Поезд был уже далеко и оставлял над степью сноп искр, похожий на хвост кометы.
- Ивакин! - снова позвал человек в кожанке, ощупывая щиколотку левой ноги.
- Товарищ Репьев! Здесь я! - Из темноты вынырнул паренек в шинели. - Ни шута не видно, глаз выколи!
- Куда он убежал? - прошептал Репьев.
- Вроде бы туда! - шёпотом же ответил Ивакин и махнул пистолетом на юг, где поблескивал сноп паровозных искр.
Голос у Ивакина дрожал: шутка ли, выпрыгнуть на полном ходу из поезда, да еще ночью!
- Эх! Кого упустили! - в сердцах сказал Репьев.
- Трава больно высокая, некошеная, - виновато произнес Ивакин.
Репьев снова попытался подняться и невольно охнул.
- Что с вами, Макар Фаддеевич? - тревожно спросил Ивакин.
- Ногу я, кажется, вывихнул, Коля… Беги до разъезда. Позвони по телефону товарищу Никитину, доложи, как все получилось… Разрежь-ка голенище… Распухла нога, сапога не снять. На вот нож.
- Больно? - сочувственно прошептал Ивакин.
- Ничего, ничего, тяни… Ну, теперь беги. Сообщи всё Никитину и достань где-нибудь лошадь… Осторожней будь.
- Я быстренько, Макар Фаддеевич, одним духом, - Ивакин поправил съехавшую на живот кобуру и, пригнувшись, побежал по шпалам.

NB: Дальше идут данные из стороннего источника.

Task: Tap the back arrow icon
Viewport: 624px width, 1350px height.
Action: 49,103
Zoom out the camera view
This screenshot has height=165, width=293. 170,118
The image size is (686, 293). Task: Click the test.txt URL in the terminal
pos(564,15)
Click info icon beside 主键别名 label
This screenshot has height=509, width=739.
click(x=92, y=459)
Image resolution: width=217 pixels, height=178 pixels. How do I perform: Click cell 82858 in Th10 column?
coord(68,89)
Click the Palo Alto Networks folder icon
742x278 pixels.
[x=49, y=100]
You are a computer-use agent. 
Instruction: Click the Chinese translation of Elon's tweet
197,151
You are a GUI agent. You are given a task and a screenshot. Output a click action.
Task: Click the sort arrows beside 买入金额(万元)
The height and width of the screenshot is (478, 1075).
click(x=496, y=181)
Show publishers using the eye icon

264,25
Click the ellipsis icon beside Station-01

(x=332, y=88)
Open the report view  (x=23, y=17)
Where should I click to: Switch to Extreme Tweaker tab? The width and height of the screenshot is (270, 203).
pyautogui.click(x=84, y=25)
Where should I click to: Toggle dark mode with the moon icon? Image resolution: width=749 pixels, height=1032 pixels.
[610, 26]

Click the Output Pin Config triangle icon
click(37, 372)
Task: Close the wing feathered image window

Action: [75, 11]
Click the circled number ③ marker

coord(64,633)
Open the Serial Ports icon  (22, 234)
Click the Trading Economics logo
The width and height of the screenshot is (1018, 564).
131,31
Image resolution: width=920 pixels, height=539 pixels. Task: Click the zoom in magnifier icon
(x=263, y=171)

Репьев отполз подальше от насыпи, в траву, прислушался, перезарядил обойму. В пистолете осталось всего два патрона, а он может еще пригодиться.
Лежать было неудобно, левая рука затекла, будто сотни иголочек кололи онемевшее плечо. Репьев хотел повернуться на другой бок, но услышал легкий отрывистый свист. Через секунду-другую свист повторился.
«Неужели это беглец подает кому-то сигнал? Может, он тоже повредил себе ногу?…» Репьев оглянулся на свист, поудобнее переложил в руке пистолет.
Ответный свист раздался совсем близко, за спиной, так близко, что подумалось - за насыпью.
Новый свист послышался уже откуда-то слева, потом справа. Репьев прижался к мокрой от росы траве.
И тут, почти перед самым лицом, в каком-нибудь аршине, появился маленький черный силуэт. Вытянулся, замер, свистнул: «Пьюит, пьюит!»
«Зверек!»
Учуяв человека, зверек стремительно скрылся.
Обостренный опасностью, слух уловил какие-то новые звуки. Что-то прошуршало в траве. «Не гадюка ли? А может, желтобрюхий полоз?»
Чем больше вслушивался и всматривался Репьев в ночную степь, тем больше убеждался, что и ночью степь живет неизвестной ему доселе жизнью: мелодично и тонко стрекотали кузнечики; один за другим, высоко и быстро подпрыгивая, пересекли полотно железной дороги какие-то длинноногие зверьки.